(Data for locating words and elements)
-=-=-

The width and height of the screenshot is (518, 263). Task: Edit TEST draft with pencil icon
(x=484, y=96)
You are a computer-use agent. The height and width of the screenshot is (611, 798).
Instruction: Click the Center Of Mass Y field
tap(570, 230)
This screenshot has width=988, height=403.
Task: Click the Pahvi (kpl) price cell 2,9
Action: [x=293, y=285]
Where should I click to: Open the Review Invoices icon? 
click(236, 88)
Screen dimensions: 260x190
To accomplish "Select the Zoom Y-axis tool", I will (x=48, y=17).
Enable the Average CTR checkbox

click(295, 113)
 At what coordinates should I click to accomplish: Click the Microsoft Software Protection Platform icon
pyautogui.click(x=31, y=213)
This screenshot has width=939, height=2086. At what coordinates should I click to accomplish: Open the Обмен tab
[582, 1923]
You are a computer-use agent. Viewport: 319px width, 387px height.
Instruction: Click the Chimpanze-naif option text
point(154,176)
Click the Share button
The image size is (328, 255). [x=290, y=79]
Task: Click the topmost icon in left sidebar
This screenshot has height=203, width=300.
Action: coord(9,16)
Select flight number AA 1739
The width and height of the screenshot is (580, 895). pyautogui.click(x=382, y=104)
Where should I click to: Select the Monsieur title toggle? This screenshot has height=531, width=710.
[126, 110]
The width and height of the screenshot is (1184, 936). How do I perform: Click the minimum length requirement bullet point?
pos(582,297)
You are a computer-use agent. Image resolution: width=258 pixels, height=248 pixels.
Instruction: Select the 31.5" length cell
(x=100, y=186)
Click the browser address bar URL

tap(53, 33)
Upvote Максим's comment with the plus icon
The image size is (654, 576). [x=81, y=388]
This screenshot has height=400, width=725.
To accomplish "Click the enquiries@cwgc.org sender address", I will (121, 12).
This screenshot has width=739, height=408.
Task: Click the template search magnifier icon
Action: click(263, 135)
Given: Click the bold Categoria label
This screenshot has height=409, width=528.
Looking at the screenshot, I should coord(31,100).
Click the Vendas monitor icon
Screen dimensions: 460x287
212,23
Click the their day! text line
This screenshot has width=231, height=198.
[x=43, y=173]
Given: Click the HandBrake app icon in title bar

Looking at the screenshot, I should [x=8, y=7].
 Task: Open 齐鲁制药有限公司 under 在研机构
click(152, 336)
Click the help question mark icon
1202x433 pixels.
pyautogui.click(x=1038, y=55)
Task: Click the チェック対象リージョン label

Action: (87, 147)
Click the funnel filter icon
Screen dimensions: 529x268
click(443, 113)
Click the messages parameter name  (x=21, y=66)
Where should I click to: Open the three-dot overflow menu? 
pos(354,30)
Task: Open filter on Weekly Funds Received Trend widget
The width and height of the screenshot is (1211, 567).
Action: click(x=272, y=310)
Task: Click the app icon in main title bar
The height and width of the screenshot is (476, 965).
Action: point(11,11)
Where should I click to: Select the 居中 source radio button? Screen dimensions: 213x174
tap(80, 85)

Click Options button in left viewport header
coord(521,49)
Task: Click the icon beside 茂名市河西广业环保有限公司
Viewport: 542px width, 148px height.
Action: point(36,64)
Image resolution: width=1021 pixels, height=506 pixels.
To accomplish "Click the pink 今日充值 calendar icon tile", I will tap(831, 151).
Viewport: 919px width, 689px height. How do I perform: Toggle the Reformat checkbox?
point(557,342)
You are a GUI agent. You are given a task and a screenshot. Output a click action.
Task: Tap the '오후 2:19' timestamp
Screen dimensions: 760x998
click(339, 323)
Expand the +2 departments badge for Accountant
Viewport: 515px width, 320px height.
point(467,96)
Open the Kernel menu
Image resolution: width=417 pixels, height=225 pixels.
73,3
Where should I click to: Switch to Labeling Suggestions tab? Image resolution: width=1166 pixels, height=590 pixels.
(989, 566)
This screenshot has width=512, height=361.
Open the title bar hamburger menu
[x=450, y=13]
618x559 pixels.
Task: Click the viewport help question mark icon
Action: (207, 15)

-=-=-

Rename "checkbox" to "tick box" throughout the stretch from the start of the data through the line containing "The image size is (654, 576). [x=81, y=388]", and write out those lines again with nothing else changed.

The width and height of the screenshot is (518, 263). Task: Edit TEST draft with pencil icon
(x=484, y=96)
You are a computer-use agent. The height and width of the screenshot is (611, 798).
Instruction: Click the Center Of Mass Y field
tap(570, 230)
This screenshot has width=988, height=403.
Task: Click the Pahvi (kpl) price cell 2,9
Action: [x=293, y=285]
Where should I click to: Open the Review Invoices icon? 
click(236, 88)
Screen dimensions: 260x190
To accomplish "Select the Zoom Y-axis tool", I will (x=48, y=17).
Enable the Average CTR tick box

click(295, 113)
 At what coordinates should I click to accomplish: Click the Microsoft Software Protection Platform icon
pyautogui.click(x=31, y=213)
This screenshot has width=939, height=2086. At what coordinates should I click to accomplish: Open the Обмен tab
[582, 1923]
You are a computer-use agent. Viewport: 319px width, 387px height.
Instruction: Click the Chimpanze-naif option text
point(154,176)
Click the Share button
The image size is (328, 255). [x=290, y=79]
Task: Click the topmost icon in left sidebar
This screenshot has height=203, width=300.
Action: coord(9,16)
Select flight number AA 1739
The width and height of the screenshot is (580, 895). pyautogui.click(x=382, y=104)
Where should I click to: Select the Monsieur title toggle? This screenshot has height=531, width=710.
[126, 110]
The width and height of the screenshot is (1184, 936). How do I perform: Click the minimum length requirement bullet point?
pos(582,297)
You are a computer-use agent. Image resolution: width=258 pixels, height=248 pixels.
Instruction: Select the 31.5" length cell
(x=100, y=186)
Click the browser address bar URL

tap(53, 33)
Upvote Максим's comment with the plus icon
The image size is (654, 576). [x=81, y=388]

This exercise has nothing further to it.